TASK: Go through the listing beneath and show each line containing the string "Focus".

MATERIAL FOR THE TASK:
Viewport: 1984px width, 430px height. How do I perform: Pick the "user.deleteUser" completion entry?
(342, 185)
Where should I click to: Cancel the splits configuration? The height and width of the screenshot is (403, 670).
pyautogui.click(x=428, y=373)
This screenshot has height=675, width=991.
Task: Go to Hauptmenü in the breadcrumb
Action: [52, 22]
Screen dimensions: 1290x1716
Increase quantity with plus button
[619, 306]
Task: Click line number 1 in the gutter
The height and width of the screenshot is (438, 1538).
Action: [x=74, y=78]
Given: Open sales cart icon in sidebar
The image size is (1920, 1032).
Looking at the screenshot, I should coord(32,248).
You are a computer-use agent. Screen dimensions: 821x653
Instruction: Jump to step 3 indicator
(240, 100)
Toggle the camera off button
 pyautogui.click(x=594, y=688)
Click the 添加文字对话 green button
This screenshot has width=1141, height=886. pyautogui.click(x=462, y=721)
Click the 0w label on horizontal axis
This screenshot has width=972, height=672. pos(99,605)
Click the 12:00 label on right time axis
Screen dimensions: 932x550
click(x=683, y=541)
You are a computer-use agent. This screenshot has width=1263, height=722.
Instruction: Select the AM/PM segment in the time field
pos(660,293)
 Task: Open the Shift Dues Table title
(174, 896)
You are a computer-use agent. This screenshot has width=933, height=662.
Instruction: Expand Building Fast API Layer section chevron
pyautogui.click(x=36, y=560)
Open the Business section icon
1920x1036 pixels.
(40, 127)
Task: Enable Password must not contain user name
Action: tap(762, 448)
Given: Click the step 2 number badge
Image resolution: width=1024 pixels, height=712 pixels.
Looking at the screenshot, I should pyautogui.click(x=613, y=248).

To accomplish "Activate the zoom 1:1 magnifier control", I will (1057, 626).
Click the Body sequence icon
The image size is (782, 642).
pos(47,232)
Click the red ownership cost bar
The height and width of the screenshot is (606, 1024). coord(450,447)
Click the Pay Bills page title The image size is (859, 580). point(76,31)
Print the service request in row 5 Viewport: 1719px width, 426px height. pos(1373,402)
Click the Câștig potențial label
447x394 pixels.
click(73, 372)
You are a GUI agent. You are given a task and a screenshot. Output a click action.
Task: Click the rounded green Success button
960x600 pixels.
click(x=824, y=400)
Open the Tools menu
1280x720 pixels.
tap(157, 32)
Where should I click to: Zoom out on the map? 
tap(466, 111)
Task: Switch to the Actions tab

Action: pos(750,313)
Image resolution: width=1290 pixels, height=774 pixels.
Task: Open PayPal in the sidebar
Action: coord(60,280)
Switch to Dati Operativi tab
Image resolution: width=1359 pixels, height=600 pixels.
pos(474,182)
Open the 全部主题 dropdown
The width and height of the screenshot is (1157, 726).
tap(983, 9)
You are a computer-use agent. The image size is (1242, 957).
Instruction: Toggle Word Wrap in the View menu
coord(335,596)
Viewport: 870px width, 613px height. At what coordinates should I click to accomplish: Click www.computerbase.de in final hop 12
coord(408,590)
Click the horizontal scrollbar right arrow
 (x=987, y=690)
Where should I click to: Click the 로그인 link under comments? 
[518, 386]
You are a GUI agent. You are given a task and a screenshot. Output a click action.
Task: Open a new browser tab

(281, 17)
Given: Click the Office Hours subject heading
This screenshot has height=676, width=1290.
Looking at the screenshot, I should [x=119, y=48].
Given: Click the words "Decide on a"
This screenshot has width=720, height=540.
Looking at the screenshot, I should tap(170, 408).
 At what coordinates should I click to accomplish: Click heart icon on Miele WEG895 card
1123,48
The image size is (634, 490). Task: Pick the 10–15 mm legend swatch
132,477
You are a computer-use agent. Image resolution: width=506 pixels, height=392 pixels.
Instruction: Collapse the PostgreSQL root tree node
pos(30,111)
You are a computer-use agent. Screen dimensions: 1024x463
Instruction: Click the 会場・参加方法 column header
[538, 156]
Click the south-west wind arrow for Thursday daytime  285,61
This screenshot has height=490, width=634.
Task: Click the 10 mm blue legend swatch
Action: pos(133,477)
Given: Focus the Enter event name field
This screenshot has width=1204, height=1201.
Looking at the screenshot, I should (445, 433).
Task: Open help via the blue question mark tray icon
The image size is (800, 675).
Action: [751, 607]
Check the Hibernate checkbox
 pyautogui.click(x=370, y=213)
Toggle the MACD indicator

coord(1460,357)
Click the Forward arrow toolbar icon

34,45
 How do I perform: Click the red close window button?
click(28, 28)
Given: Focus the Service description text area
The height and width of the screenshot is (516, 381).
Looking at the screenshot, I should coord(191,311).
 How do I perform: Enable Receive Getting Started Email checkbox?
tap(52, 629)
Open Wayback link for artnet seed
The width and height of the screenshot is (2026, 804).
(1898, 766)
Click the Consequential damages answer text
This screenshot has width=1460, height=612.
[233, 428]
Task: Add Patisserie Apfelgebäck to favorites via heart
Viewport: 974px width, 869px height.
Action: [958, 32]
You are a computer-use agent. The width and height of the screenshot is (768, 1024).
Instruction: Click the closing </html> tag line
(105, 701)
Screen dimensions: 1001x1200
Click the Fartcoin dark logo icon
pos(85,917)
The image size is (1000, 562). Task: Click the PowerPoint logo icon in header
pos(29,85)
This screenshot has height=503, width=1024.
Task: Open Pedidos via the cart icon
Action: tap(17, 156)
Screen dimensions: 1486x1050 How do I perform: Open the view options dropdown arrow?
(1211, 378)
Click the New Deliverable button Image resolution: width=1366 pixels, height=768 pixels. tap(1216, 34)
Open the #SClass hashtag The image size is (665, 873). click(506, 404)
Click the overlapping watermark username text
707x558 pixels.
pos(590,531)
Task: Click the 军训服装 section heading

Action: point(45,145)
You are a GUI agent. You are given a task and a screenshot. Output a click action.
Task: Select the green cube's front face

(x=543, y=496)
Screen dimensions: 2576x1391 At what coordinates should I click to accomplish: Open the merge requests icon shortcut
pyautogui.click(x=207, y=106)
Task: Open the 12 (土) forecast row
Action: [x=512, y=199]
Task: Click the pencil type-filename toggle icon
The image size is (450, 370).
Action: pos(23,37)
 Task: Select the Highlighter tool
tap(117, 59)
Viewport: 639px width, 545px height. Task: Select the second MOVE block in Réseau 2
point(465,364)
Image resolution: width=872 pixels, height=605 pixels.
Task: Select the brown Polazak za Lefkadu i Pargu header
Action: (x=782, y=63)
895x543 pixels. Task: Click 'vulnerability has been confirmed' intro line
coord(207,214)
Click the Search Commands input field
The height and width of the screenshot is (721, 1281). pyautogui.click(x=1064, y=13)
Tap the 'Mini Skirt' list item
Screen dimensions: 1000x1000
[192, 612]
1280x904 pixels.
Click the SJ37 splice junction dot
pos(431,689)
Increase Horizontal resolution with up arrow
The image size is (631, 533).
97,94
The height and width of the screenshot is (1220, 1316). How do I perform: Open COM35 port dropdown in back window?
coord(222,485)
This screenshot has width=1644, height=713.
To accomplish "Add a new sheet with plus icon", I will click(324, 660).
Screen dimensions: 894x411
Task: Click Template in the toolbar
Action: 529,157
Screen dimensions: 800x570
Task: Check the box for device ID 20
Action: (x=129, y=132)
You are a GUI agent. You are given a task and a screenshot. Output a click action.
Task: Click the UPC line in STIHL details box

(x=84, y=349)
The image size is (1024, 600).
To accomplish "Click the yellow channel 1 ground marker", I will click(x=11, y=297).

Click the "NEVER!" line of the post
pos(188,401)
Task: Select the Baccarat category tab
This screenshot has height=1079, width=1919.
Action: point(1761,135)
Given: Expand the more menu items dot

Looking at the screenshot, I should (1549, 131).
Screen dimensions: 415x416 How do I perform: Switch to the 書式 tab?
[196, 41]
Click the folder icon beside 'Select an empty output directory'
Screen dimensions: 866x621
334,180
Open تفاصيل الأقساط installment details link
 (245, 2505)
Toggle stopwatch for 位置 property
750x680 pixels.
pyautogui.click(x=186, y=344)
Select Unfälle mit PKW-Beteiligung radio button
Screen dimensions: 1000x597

SOLUTION:
Given: Focus the Enter event name field
Given: Focus the Service description text area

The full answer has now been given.